[Stored data entries]
Segment Open

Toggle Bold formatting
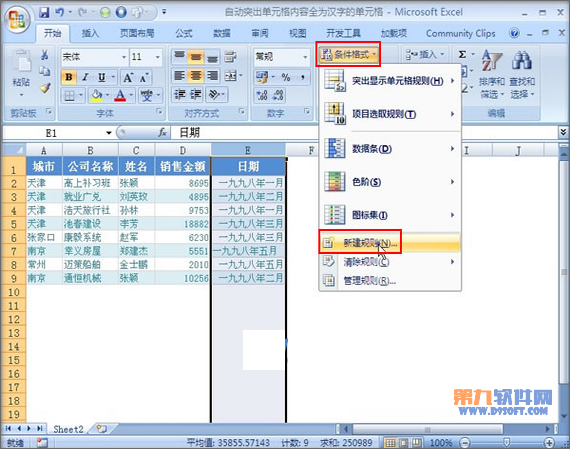This screenshot has width=570, height=449. (x=69, y=77)
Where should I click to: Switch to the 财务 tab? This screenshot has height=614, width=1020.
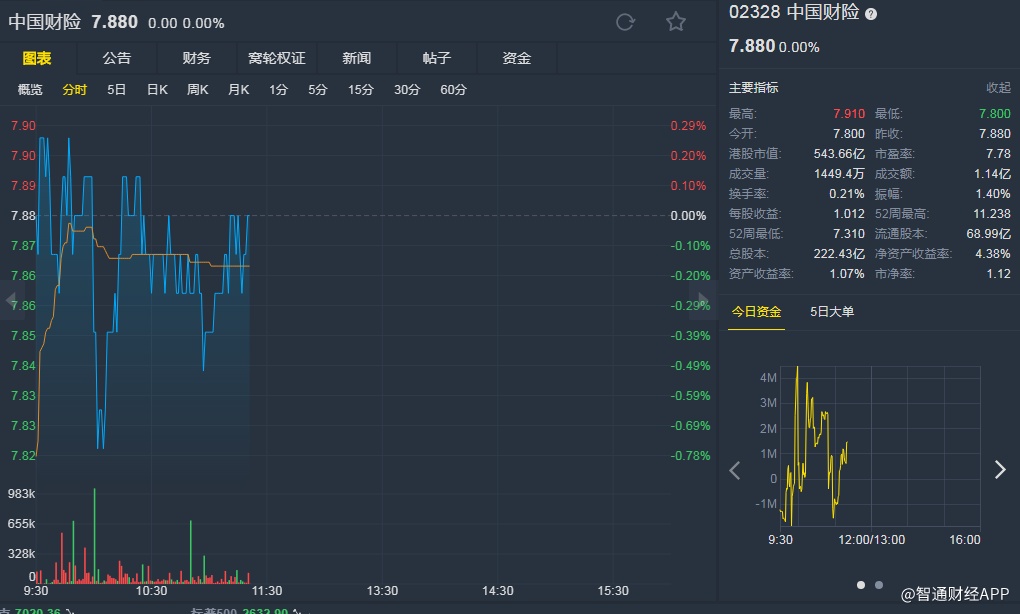click(x=197, y=58)
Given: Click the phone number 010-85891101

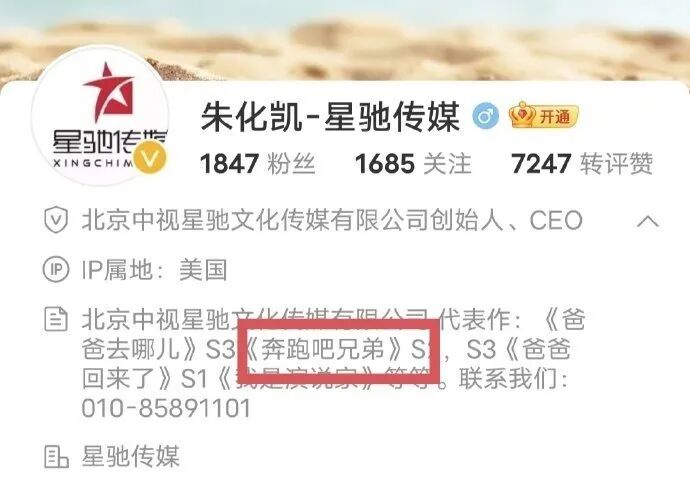Looking at the screenshot, I should (x=166, y=408).
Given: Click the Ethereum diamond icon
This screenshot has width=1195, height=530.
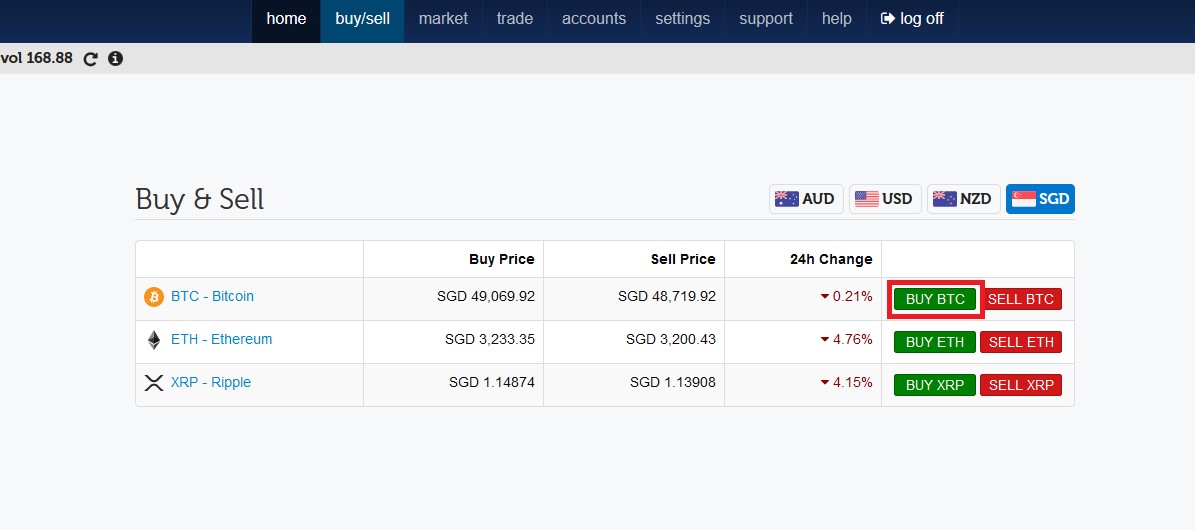Looking at the screenshot, I should point(154,340).
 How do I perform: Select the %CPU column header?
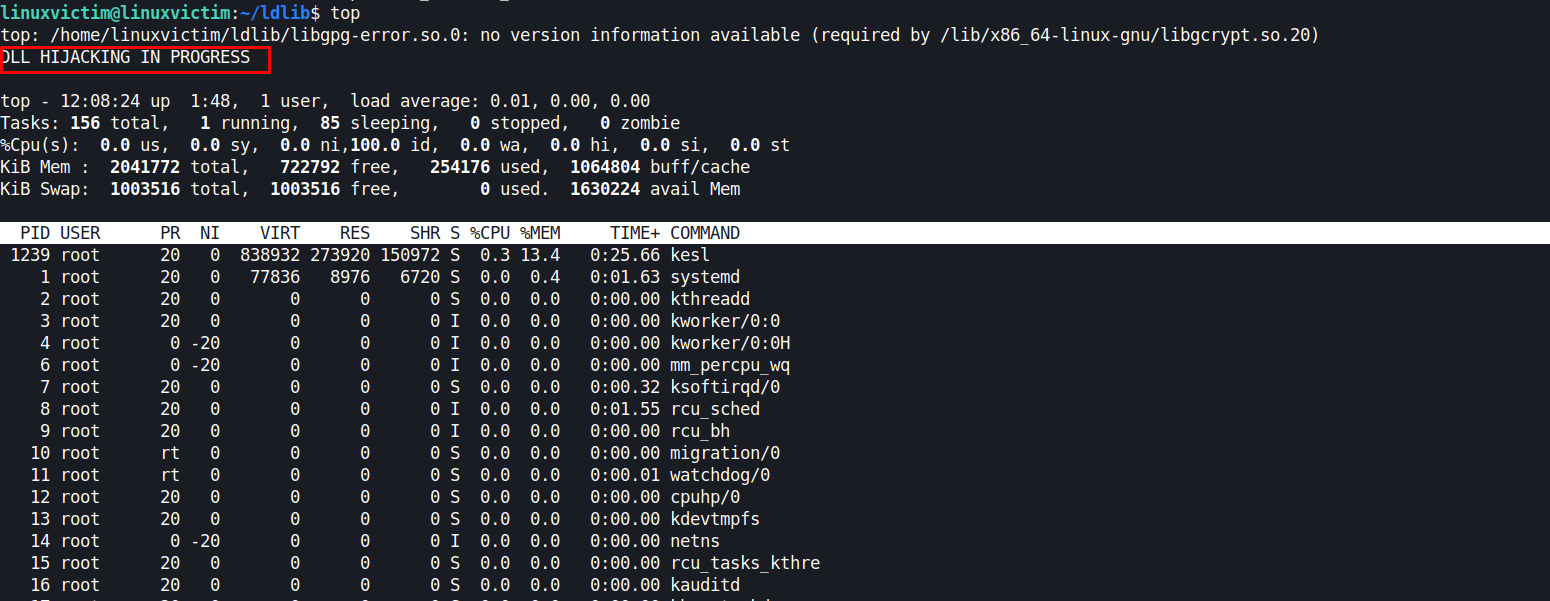(489, 232)
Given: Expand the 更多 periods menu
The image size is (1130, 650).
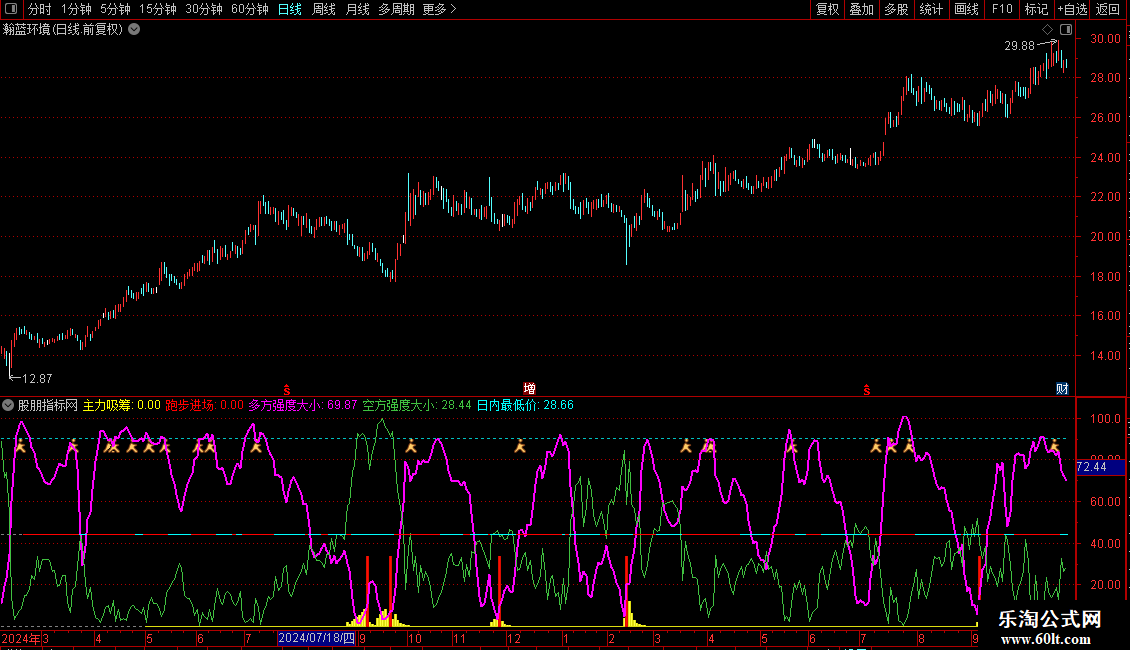Looking at the screenshot, I should (x=439, y=9).
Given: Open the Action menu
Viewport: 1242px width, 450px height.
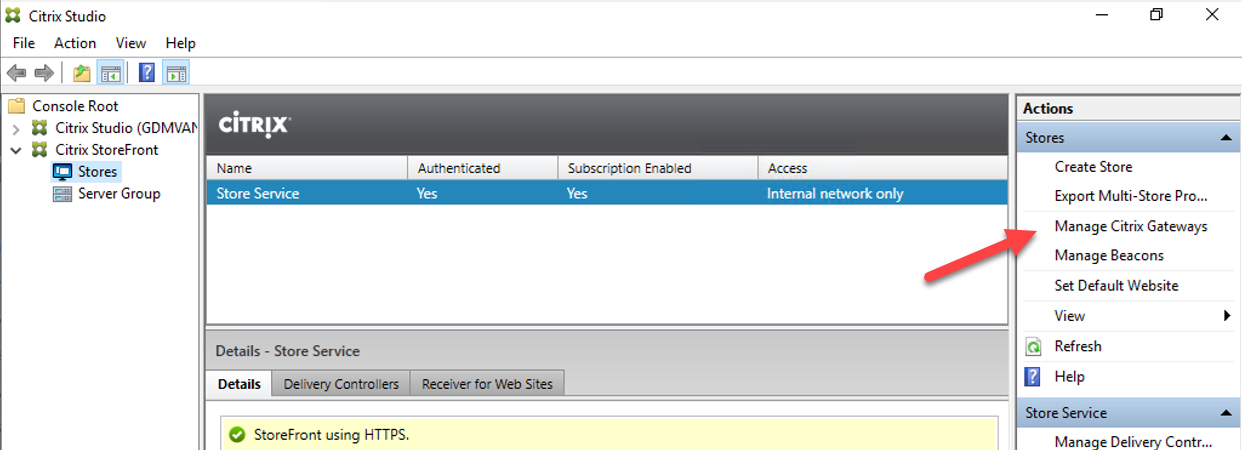Looking at the screenshot, I should point(75,43).
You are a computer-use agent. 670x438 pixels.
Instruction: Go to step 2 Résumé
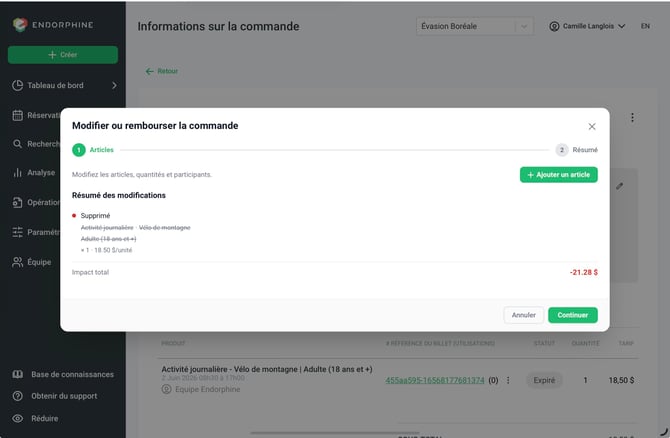pos(576,150)
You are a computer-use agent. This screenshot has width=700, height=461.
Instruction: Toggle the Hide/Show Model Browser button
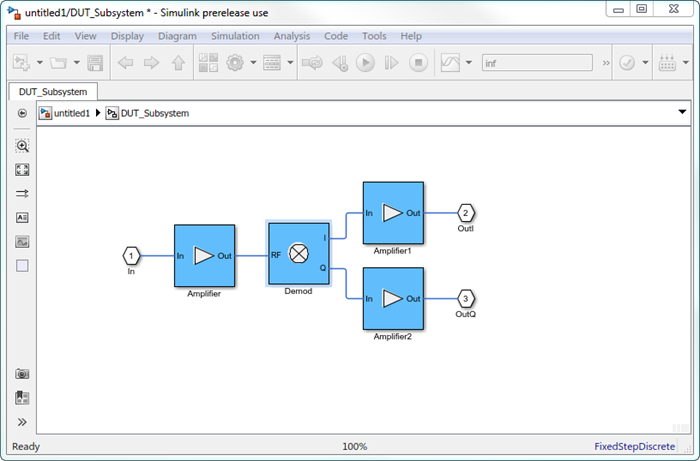pos(22,113)
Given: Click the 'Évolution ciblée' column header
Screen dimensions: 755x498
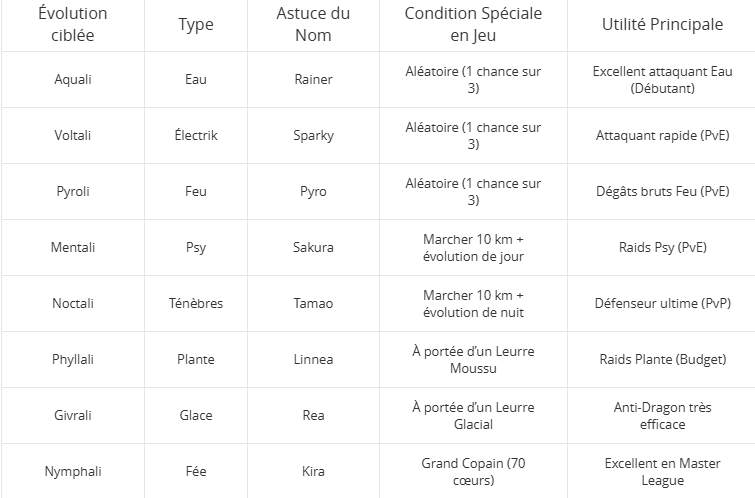Looking at the screenshot, I should point(72,25).
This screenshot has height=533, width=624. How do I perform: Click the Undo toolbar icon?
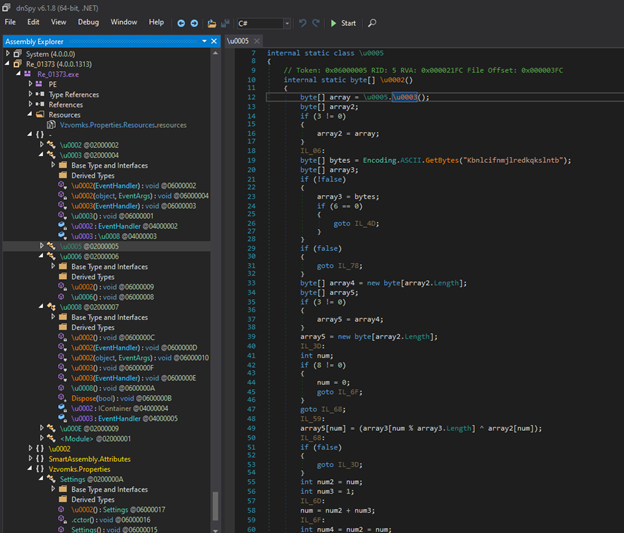[x=303, y=22]
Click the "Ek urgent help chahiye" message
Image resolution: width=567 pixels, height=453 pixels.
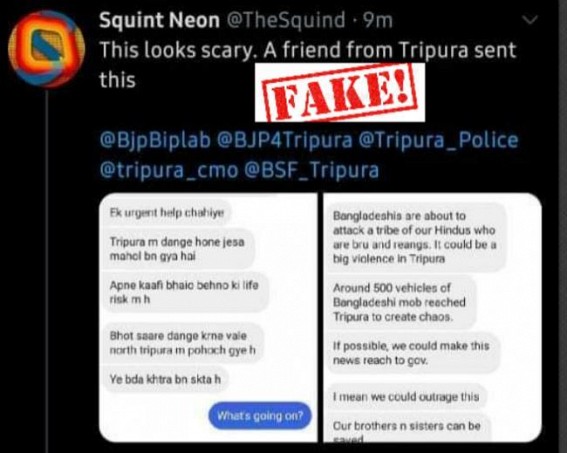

Segment Closed

The whole of the data above needs retyping exactly, with pictures omitted.

**ANSWER SPACE**
Toggle Bold formatting
This screenshot has width=570, height=449. (x=69, y=77)
Where should I click to: Switch to the 财务 tab? This screenshot has height=614, width=1020.
click(x=197, y=58)
Given: Click the phone number 010-85891101

Looking at the screenshot, I should (x=166, y=408).
Given: Click the Ethereum diamond icon
This screenshot has width=1195, height=530.
Looking at the screenshot, I should point(154,340).
 How do I perform: Select the %CPU column header?
(489, 232)
Given: Expand the 更多 periods menu
The image size is (1130, 650).
Looking at the screenshot, I should (x=439, y=9).
Given: Open the Action menu
Viewport: 1242px width, 450px height.
Looking at the screenshot, I should point(75,43).
You are a computer-use agent. 670x438 pixels.
Instruction: Go to step 2 Résumé
pos(576,150)
You are a computer-use agent. This screenshot has width=700, height=461.
Instruction: Toggle the Hide/Show Model Browser button
pos(22,113)
Given: Click the 'Évolution ciblée' column header
Screen dimensions: 755x498
Looking at the screenshot, I should point(72,25).
This screenshot has height=533, width=624. How do I perform: Click the Undo toolbar icon?
[x=303, y=22]
Click the "Ek urgent help chahiye" message
Image resolution: width=567 pixels, height=453 pixels.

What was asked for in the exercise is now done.